### KURZE AUFGABE:
Bring alles im Material von der Zeile mit "Click Pradeep Gangol's profile picture" bis hinunter zur Zeile mit "Viewport: 1224px width, 1584px" in eine nummerierte Liste, beide Zeilen eingeschlossen. Nimm nur diese Zeilen auf und lass Leerzeilen weg.

───── INHALT DER DATEN

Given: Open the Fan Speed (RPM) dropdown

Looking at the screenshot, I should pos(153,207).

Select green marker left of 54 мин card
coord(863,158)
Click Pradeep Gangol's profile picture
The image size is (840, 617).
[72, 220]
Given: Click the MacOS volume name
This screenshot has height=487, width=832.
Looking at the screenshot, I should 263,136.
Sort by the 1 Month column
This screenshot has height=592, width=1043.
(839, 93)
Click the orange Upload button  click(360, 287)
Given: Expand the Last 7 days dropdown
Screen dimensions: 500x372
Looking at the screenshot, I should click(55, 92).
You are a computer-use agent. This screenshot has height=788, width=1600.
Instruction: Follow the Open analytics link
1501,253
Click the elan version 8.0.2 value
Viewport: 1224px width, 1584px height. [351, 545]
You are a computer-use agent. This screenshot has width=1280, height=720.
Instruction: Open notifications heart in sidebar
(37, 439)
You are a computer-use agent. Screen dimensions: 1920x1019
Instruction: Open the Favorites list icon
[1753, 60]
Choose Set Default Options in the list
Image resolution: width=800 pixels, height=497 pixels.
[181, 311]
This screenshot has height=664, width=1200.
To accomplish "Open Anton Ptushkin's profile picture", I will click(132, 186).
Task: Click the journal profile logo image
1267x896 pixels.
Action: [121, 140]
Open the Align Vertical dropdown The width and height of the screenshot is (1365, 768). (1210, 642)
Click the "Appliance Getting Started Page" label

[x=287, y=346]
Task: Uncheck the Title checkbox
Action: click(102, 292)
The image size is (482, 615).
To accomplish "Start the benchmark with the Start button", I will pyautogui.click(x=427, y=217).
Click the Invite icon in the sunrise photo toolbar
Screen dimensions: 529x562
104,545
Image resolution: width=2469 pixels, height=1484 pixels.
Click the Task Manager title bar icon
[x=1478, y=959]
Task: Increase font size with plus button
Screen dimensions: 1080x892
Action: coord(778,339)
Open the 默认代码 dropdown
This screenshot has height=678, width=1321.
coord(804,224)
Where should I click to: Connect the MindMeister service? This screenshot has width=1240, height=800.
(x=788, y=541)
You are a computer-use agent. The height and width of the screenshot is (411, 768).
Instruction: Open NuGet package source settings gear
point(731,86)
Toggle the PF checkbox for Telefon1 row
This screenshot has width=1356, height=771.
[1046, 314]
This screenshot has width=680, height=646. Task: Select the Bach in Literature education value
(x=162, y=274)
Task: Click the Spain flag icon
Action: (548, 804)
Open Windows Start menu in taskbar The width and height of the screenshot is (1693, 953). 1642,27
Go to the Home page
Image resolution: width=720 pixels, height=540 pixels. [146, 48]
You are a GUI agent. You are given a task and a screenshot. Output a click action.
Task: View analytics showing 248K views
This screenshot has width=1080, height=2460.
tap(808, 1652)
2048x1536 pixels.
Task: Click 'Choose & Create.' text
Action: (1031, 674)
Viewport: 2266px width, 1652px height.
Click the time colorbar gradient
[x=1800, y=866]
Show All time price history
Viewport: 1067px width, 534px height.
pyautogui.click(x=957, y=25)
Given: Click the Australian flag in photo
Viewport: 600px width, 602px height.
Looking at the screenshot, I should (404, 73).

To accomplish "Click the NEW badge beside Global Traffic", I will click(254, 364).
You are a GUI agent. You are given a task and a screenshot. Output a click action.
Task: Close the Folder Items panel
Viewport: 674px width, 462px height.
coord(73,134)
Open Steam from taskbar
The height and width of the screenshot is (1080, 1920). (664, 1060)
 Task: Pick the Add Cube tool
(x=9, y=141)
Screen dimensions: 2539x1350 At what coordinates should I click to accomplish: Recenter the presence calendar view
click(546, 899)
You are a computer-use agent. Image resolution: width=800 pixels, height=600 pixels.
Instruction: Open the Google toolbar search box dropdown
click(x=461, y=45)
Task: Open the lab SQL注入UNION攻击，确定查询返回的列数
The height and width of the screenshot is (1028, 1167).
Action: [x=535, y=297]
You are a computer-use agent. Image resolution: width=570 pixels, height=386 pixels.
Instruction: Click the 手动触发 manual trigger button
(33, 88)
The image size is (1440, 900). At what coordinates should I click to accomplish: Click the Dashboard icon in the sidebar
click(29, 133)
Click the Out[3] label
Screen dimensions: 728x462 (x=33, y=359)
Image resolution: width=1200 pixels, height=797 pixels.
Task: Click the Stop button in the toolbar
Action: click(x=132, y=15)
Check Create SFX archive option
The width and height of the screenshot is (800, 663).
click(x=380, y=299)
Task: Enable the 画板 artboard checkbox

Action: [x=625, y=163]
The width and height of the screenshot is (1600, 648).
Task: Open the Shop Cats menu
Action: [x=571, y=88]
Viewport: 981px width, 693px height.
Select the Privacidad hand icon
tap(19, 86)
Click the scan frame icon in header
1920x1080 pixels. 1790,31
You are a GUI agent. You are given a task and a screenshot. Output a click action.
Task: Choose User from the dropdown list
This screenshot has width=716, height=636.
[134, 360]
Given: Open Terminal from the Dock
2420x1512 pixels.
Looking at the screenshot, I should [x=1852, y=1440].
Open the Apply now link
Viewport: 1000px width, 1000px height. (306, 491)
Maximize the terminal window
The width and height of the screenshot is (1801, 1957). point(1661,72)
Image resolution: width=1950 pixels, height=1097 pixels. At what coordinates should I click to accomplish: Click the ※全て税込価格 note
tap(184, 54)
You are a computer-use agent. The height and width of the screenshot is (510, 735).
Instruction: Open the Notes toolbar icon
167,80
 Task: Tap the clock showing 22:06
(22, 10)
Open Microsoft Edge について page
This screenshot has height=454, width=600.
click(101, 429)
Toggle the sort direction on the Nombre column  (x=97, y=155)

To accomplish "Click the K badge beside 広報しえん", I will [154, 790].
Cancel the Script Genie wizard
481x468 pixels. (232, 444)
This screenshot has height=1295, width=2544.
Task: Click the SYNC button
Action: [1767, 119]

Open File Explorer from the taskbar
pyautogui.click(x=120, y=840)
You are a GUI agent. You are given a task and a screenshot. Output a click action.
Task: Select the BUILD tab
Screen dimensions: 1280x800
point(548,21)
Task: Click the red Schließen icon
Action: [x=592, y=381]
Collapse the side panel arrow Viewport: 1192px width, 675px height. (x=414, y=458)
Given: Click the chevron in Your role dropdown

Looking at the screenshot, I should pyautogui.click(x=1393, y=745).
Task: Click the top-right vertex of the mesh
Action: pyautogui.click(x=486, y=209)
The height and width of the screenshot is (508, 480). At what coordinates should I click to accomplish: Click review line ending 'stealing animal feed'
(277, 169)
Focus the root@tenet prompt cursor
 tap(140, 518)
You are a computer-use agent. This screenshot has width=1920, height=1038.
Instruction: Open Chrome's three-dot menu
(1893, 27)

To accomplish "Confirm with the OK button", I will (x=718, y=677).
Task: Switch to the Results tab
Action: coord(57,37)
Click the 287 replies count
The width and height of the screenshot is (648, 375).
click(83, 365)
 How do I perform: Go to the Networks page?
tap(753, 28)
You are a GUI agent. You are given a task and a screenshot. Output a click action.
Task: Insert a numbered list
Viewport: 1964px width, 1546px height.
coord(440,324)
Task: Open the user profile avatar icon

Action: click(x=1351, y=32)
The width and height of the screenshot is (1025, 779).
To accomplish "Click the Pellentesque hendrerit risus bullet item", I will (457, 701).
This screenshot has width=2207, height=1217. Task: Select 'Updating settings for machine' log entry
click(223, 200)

──────────

### ERGEBNIS DER ÜBUNG:
1. Click Pradeep Gangol's profile picture
2. The image size is (840, 617).
3. [72, 220]
4. Given: Click the MacOS volume name
5. This screenshot has height=487, width=832.
6. Looking at the screenshot, I should 263,136.
7. Sort by the 1 Month column
8. This screenshot has height=592, width=1043.
9. (839, 93)
10. Click the orange Upload button  click(360, 287)
11. Given: Expand the Last 7 days dropdown
12. Screen dimensions: 500x372
13. Looking at the screenshot, I should click(55, 92).
14. You are a computer-use agent. This screenshot has height=788, width=1600.
15. Instruction: Follow the Open analytics link
16. 1501,253
17. Click the elan version 8.0.2 value
18. Viewport: 1224px width, 1584px height. [351, 545]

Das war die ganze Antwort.